- Active: 1 September 1991 – June 2014
- Country: Canada
- Branch: Canadian Army
- Type: Headquarters
- Part of: Canadian Army
- Garrison/HQ: CFB Edmonton
- Motto: Pace Paratus ad Arma "In peace prepared for war"
- March: "Invercargil"
- Website: www.army-armee.forces.gc.ca/en/western/index.page
- Abbreviation: LFWA

= Land Force Western Area =

Land Force Western Area (LFWA) was a formation of the Canadian Army responsible for operations in the Canadian provinces of Manitoba, Saskatchewan, Alberta and British Columbia. LFWA was headquartered at CFB Edmonton. The command was formed in 1991. In 2013 it was announced that LFWA would be renamed 3rd Canadian Division. This change took place in the summer of 2014.

==History==
LFWA was created on 1 September 1991, taking command of what was previously Prairie Militia Area, Pacific Militia Area, and the Regular Force Army units and formations in western Canada from the northern lakehead region of Ontario to the Pacific Ocean. At that point in time, the Militia Areas ceased to exist, and the seven subordinate Militia Districts were reorganised into four: British Columbia District, Alberta District, Saskatchewan District, and Manitoba-Lakehead District.

Later that decade, the four reserve force districts were again reorganized into three Canadian Brigade Groups.

In 2014 LFWA was renamed 3rd Canadian Division. With this change of name, the formation was also granted the identifying patch and historical lineage to the division that fought in the two world wars.

==Commanders==
- Major-General T.F. de Faye (1991–93)
- Major-General E.S. Fitch, OMM, MSM, CD (July 1999 - July 2001)
- Brigadier-General Beare, CD (2004–2005)
- Brigadier-General Jorgensen, OMM, MSM, CD (2008 −2010)
- Brigadier-General P.F. Wynnyk, OMM, CD (2010–2012)
- Brigadier-General J.C.G. Juneau (2012–2014)

==Units==
Land Force Western Area had four brigade groups (one Regular Force and three Reserve Force), and an Area Support Group.

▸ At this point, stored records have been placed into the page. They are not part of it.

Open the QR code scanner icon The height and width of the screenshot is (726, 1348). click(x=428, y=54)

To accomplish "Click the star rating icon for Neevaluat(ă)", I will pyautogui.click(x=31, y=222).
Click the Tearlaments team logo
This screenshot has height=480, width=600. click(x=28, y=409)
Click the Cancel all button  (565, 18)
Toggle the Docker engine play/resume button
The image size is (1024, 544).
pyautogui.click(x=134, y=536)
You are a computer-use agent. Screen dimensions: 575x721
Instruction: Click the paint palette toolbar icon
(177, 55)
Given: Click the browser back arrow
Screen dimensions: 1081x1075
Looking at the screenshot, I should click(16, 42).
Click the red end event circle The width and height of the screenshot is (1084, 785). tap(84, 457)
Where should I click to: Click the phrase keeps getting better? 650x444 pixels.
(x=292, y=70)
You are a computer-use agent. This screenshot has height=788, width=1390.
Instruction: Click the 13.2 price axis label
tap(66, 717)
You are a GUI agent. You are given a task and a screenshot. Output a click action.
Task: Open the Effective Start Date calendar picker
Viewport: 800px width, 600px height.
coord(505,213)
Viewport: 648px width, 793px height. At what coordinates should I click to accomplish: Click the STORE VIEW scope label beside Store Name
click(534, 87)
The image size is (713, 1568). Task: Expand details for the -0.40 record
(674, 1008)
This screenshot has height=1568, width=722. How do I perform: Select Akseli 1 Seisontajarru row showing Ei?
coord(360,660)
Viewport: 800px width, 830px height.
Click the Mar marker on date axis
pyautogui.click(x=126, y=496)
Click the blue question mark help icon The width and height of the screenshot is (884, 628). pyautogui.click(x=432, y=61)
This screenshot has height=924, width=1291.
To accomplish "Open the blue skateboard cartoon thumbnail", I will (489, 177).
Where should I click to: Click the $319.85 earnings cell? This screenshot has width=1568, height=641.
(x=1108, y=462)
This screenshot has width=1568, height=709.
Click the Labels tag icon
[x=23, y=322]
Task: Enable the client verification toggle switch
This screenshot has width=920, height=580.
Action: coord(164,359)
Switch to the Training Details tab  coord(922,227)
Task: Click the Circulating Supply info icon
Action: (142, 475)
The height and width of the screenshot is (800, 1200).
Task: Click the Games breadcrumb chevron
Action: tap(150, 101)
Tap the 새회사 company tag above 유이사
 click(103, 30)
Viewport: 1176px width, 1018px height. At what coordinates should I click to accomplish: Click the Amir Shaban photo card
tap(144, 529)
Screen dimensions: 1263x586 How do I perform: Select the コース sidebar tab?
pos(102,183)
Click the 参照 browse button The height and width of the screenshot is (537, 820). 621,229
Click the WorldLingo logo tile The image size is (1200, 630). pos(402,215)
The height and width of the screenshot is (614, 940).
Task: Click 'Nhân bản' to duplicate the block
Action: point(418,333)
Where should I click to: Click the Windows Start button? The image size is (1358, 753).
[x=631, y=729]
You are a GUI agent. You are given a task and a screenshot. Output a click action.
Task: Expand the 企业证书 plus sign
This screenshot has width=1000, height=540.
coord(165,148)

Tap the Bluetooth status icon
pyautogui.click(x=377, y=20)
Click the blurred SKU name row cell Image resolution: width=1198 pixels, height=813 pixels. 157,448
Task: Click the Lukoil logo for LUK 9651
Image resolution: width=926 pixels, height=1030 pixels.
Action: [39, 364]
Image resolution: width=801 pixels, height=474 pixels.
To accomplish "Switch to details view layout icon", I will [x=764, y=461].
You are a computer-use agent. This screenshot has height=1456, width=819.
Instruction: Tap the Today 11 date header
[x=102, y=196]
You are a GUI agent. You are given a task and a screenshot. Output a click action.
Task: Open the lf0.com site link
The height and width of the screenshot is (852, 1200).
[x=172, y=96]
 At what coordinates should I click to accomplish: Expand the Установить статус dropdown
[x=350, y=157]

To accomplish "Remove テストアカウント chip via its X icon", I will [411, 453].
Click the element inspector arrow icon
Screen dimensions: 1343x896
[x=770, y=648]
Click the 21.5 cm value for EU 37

There were also five units are under direct command of LFWA that did not operate under the brigade or area support groups. They were:
- Land Force Western Area Headquarters – (CFB Edmonton)
- 6 Intelligence Company
- 1 Area Construction Troop, 4 Engineer Support Regiment – (CFB Edmonton)
- 4th Canadian Ranger Patrol Group – (Group HQ in Victoria, BC. Ranger Company HQs in Victoria, Edmonton and Winnipeg, plus Junior Canadian Ranger Company HQ also in Victoria. 42 Canadian Ranger Patrols (platoon size) across the four western provinces)
- Land Force Western Area Training Centre – (CFB Wainwright)

The LFWA maintained an official military band until 1998.

===1 Canadian Mechanized Brigade Group===
1 Canadian Mechanized Brigade Group was a Regular Force brigade group based out of CFB Edmonton.

| 1 Canadian Mechanized Brigade Group |  | CFB Edmonton |
|---|---|---|
| 1 CMBG Headquarters & Signal Squadron |  | CFB Edmonton |
| 1st Regiment, Royal Canadian Horse Artillery | Artillery | CFB Shilo |
| Lord Strathcona's Horse (Royal Canadians) | Armoured | CFB Edmonton |
| 1 Combat Engineer Regiment | Combat engineers | CFB Edmonton |
| 1st Battalion, Princess Patricia's Canadian Light Infantry | Mechanized infantry | CFB Edmonton |
| 2nd Battalion, Princess Patricia's Canadian Light Infantry | Mechanized infantry | CFB Shilo |
| 3rd Battalion, Princess Patricia's Canadian Light Infantry | Light infantry | CFB Edmonton |
| 1 Service Battalion | Logistic Service and Support | CFB Edmonton |

===1 Area Support Group===
1 Area Support Group was headquartered out of CFB Edmonton. The Support Group was responsible for providing service and support to the units of Land Force Western Area.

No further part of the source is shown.